TASK PROMPT
Extract the lines beginning at the one that holds "Task: Click the" and ending at the final line of the material below, keeping them exact and leaving out all pictures.

PROVIDED DATA
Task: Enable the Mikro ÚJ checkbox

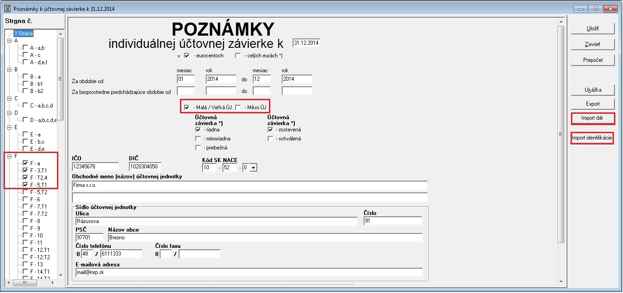Action: tap(238, 107)
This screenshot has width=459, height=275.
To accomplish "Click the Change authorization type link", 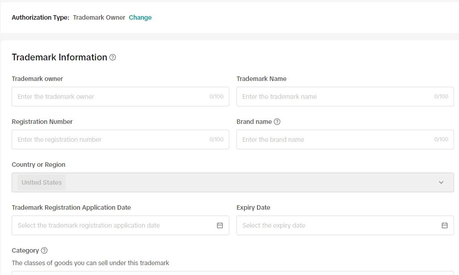I will (140, 17).
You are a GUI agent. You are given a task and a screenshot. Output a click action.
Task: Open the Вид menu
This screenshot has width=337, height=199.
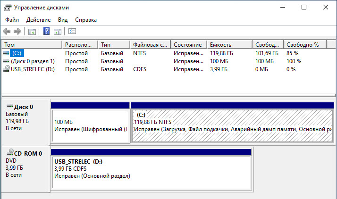(x=63, y=20)
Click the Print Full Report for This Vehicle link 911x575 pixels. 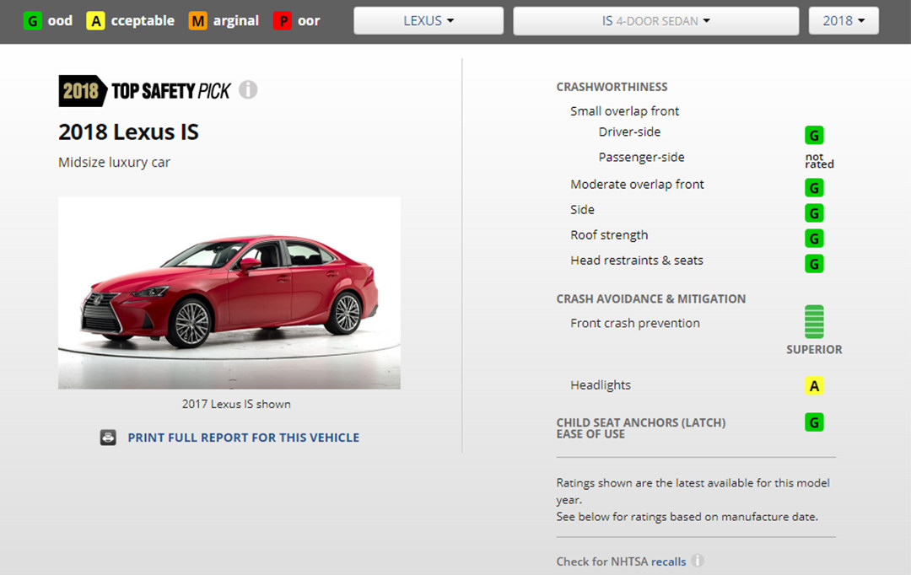(243, 438)
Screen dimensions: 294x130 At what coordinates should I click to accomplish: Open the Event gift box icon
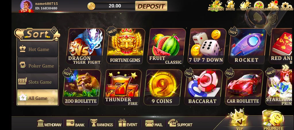point(128,123)
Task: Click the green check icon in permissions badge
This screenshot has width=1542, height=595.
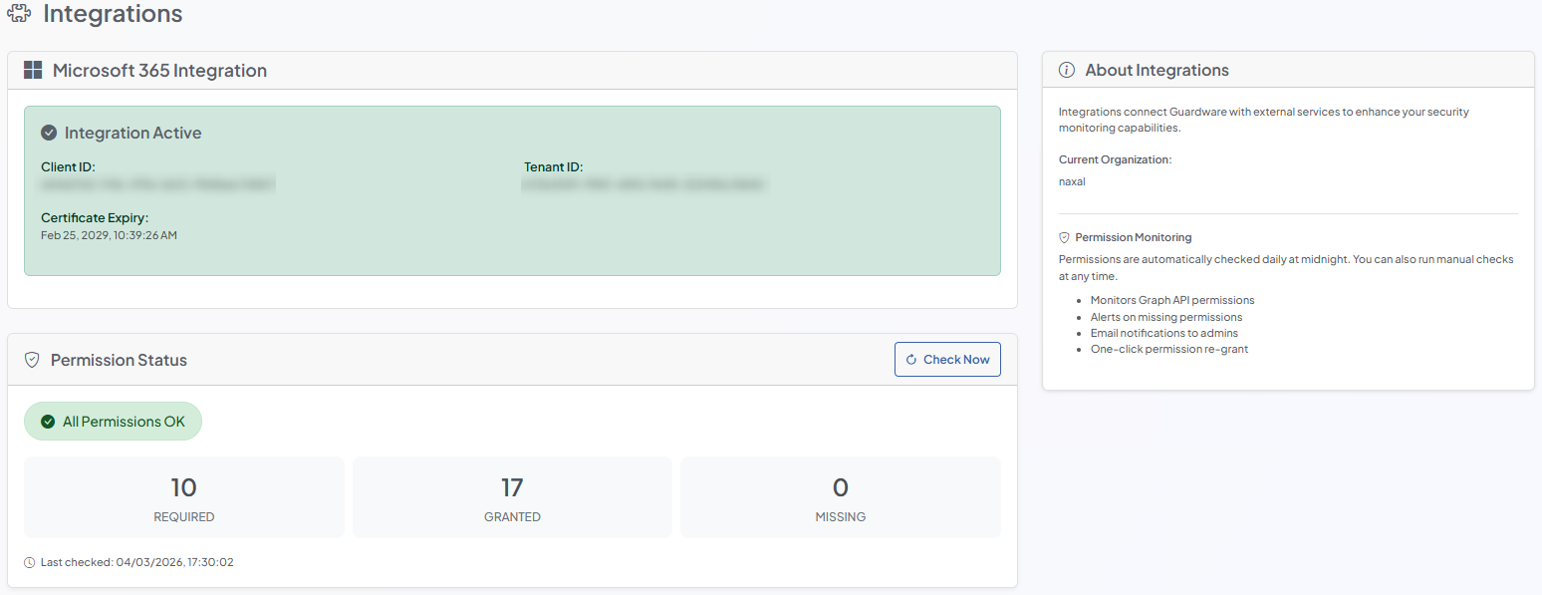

OUTPUT OF THE EXERCISE
Task: Click the green check icon in permissions badge
This screenshot has width=1542, height=595.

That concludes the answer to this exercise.